INSTRUCTIONS TO FOLLOW: This task asks for the lines from the one with "At what coordinates" to the final line below, repeated exactly, with pictures omitted.

WORKING DATA:
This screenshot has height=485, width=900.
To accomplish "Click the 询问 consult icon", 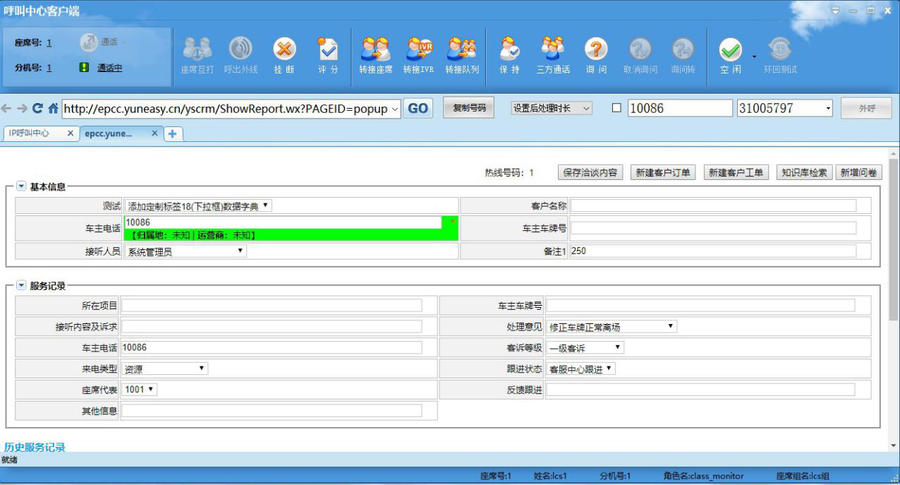I will click(597, 50).
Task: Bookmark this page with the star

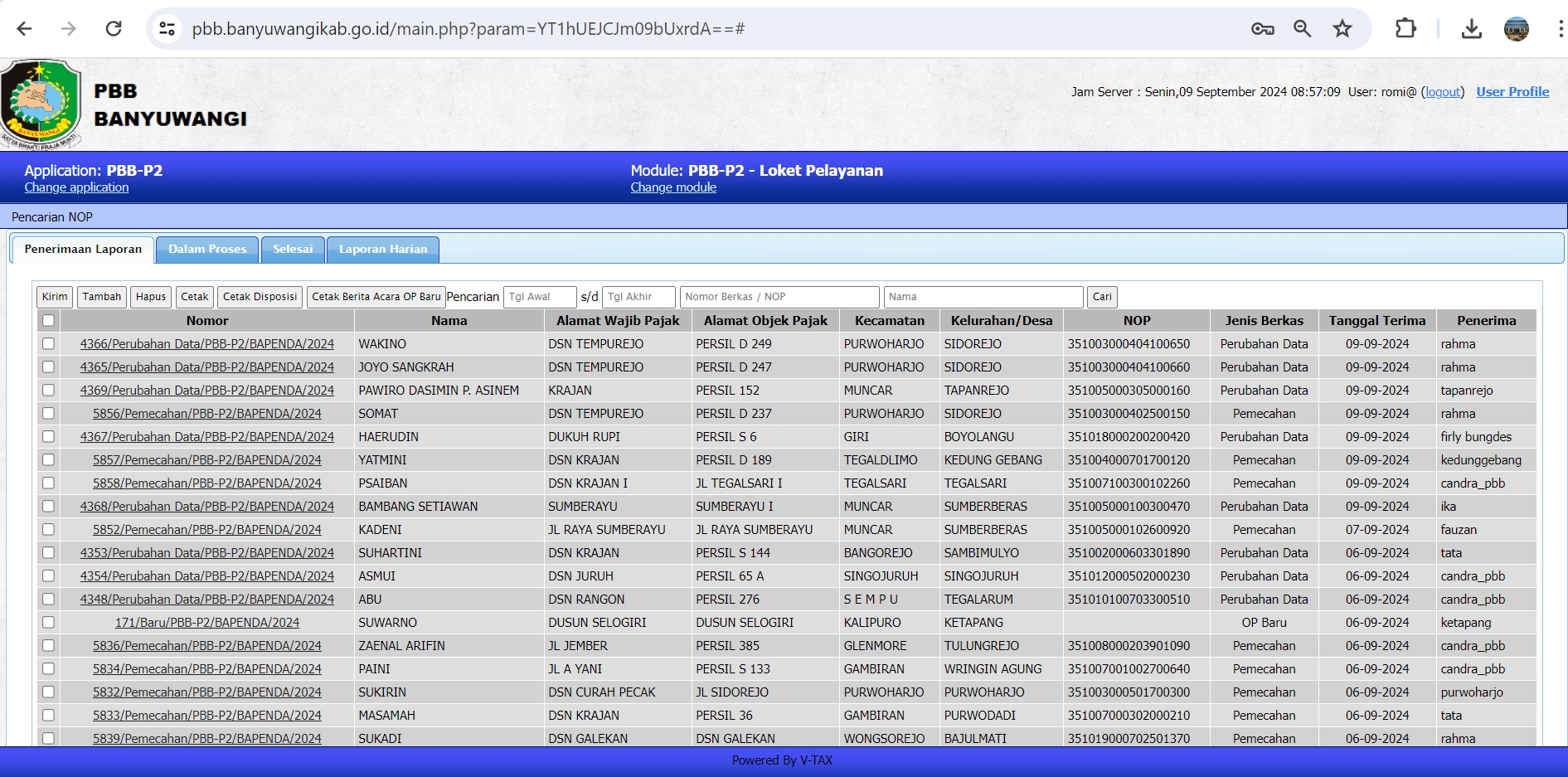Action: [x=1342, y=29]
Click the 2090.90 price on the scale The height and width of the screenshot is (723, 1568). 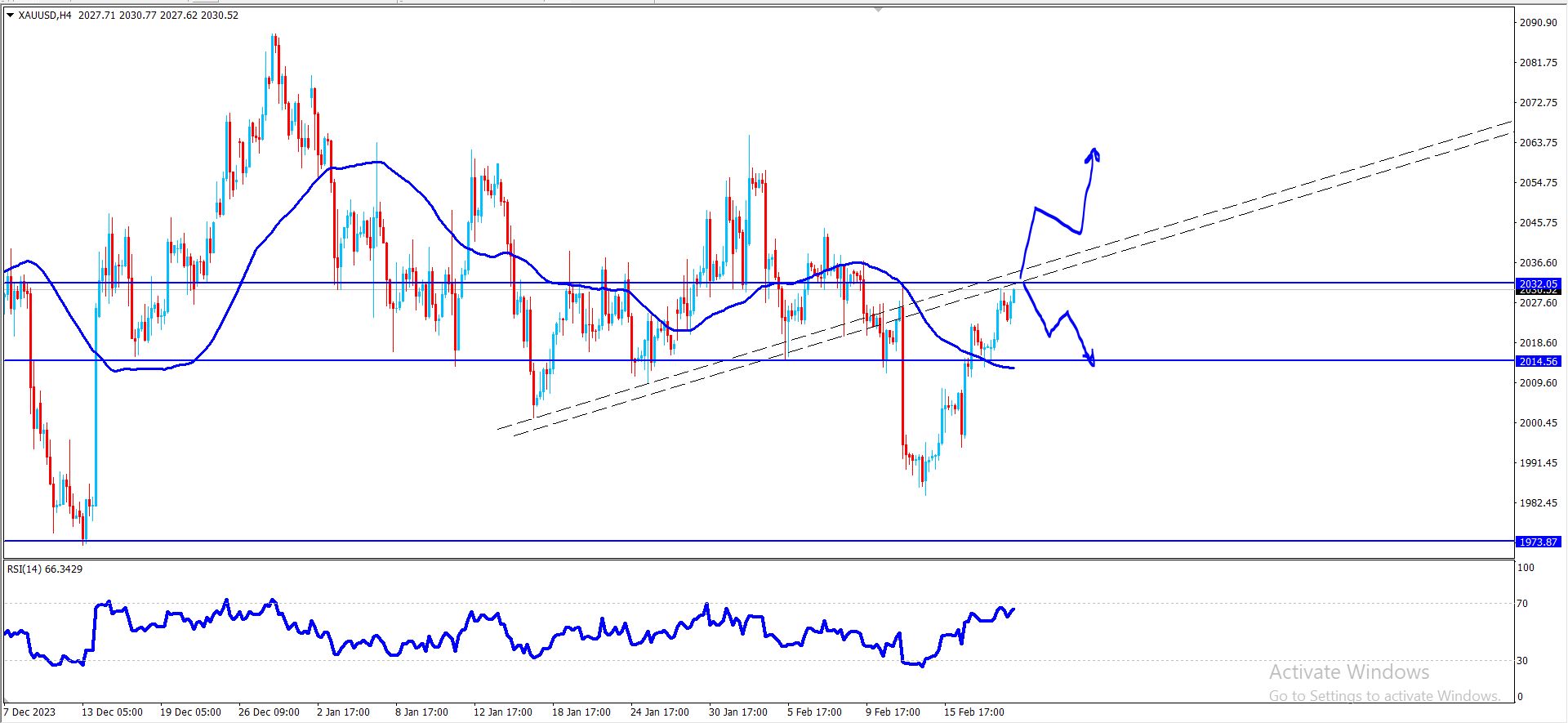pos(1539,23)
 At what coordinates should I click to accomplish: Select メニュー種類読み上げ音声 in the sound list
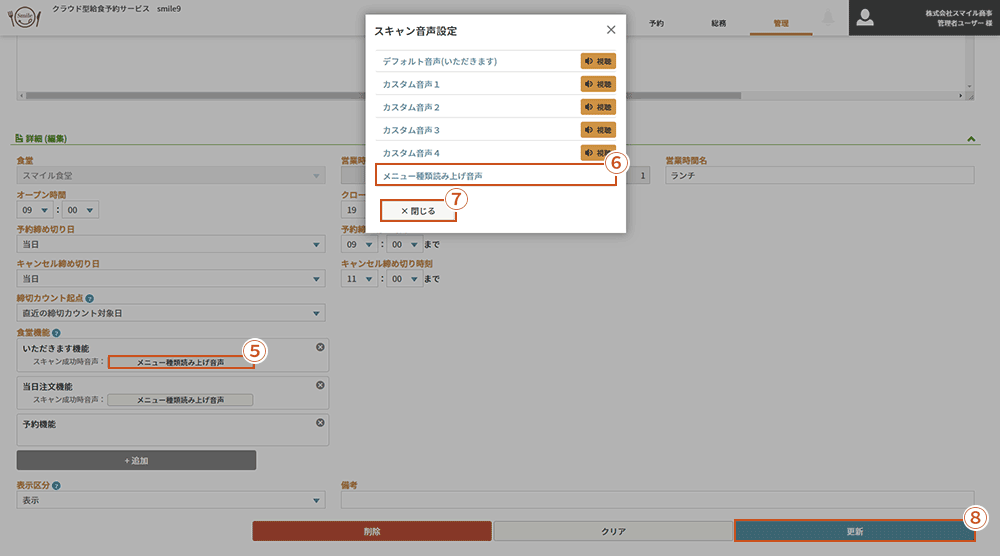(x=495, y=176)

EXERCISE SOLUTION:
 At what coordinates should I click to accomplish: Select メニュー種類読み上げ音声 in the sound list
(x=495, y=176)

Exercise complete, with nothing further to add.